Les steppes de la strie flamboyante : Folie de Delirius, Falaise de Behem, lvl 40-50.
Marais de fer : Grotte du Crystal du chaos, lvl 50-60.
Montée de Flambecoeur : Laboratoire de Vex, la carrière du cochon de fer. 

Le départ se fera a la citadelle noire. On choisira vu nos effectifs/horaires par où commencer. Ce que j'aimerais bien faire surtout c'est le laboratoire de Vex qui s'apparente plus à un mini donjon très sympa. 
Voilà, Z'en pensez quoi?

----------


## Narquois

Banco! et merci d'avance pour l'organisation!  :;): 

Par contre jeudi, il me semble qu'il y a la soirée Christophe Colomb pour les noobs du WvWvW (comme moi  :^_^: ).

Qui a dit que les canards ne savaient pas sauter?  ::rolleyes::

----------


## Maderone

Bon bah changement de programme, y'a des gens chez moi samedi, donc à moins que vous voulez subir les chants/rires d'une dizaine de personne défoncé au beaujolais, soit on fait jeudi, soit on report ça à dimanche. En ce qui concerne le trucs de Christophe colomb, il m'a pas semblé avoir vu un event jeudi, si quelqu'un peut confirmer?

- EXTRAIT DE DONNÉES:
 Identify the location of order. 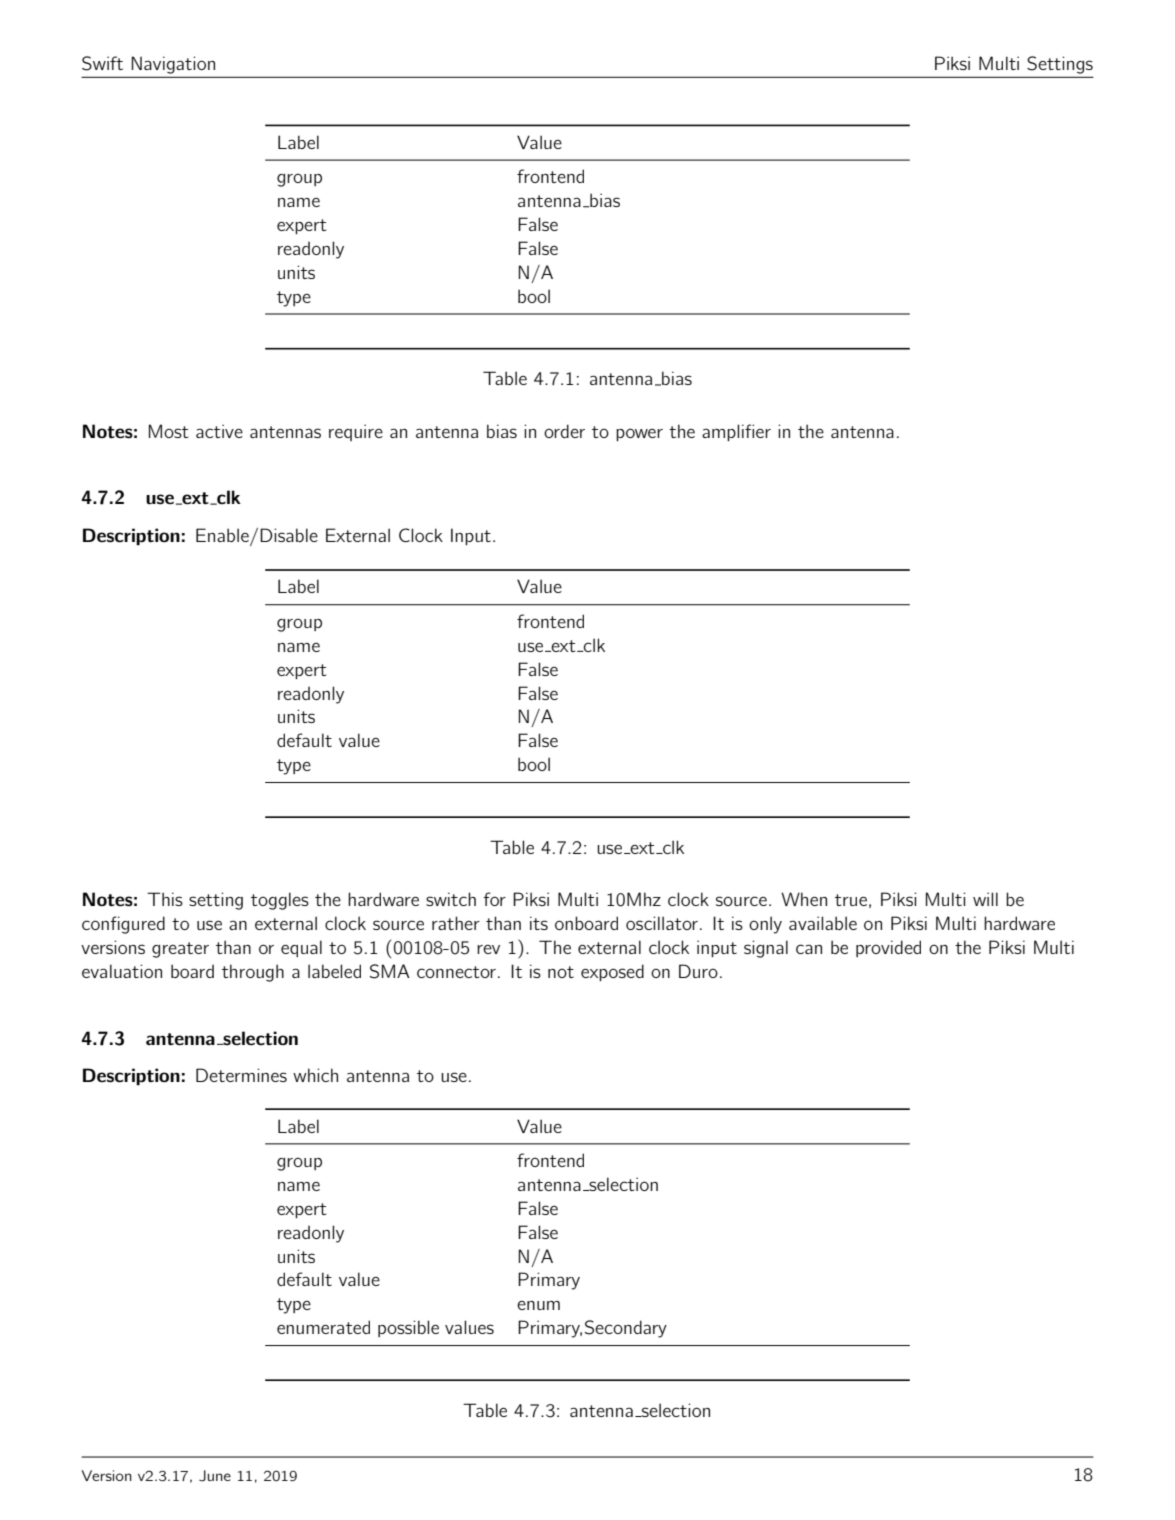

- CONSIGNES:
**1.** Dans la sélection, relevez tous les lieux nommés après les deux-points dans les trois premières lignes.
**2.** Selon la sélection, d'où se fera le départ ?
**3.** Reprenez la discussion de forum sur l'organisation de la sortie en groupe et prolongez-la après le dernier message.
Les données n'ont aucun rôle dans ce travail.

- RÉPONSES ATTENDUES:
**1.** Folie de Delirius, Falaise de Behem, Grotte du Crystal du chaos, Laboratoire de Vex, la carrière du cochon de fer

**2.** Le départ se fera à la citadelle noire.

**3.**
----------


## Mr Slurp

Moi je suis partant pour jeudi soir... samedi je serai pas la.

----------


## Aog

> Voici la liste : 
> Plaines d'Ashford : Etendue de Flablegriffe, lvl 1-15.
> Plateau de Diessa : Saut de Grendich, La brèche du mur, Plateau pourpre, lvl 15-25.
> Champs de ruine : Mine stigmatisé, lvl 30-40.
> Les steppes de la strie flamboyante : Folie de Delirius, Falaise de Behem, lvl 40-50.
> Marais de fer : Grotte du Crystal du chaos, lvl 50-60.
> Montée de Flambecoeur : Laboratoire de Vex, la carrière du cochon de fer.


Ce programme m'intéresse grave !

Je suis chaud pour demain jeudi mais en fonction du boulot je ne serais peut-être pas disponible avant 20h.

Avec de la chance je pourrais peut-être être présent vers 17h-17h30 mais ça dépendra de ce qui me tombe dessus (aïe !)... ou pas.

*promet de tâcher de s'enfuir de son bureau en courant*  :tired:   ::O:   ::lol::

----------


## Guitou

Ce week-end il y a l'event du rivage perdu. J'dis ça, j'dis rien.  ::siffle:: 

Si c'est ce soir (17h ou 20h) et que j'arrive à terminer ma quête perso (enfin une partie parce que vers la fin ça dure et c'est dur) je viendrais squatter.  ::):

----------


## Maderone

Ouais allez, ça s'oriente sur ce soir en effet.

----------


## olih

Ce soir, sortie de l'extension ?  ::trollface:: .

----------


## Maderone

Du patch, Mister ! Du patch ! et seulement ça ! Après je sais pas quand il se fera...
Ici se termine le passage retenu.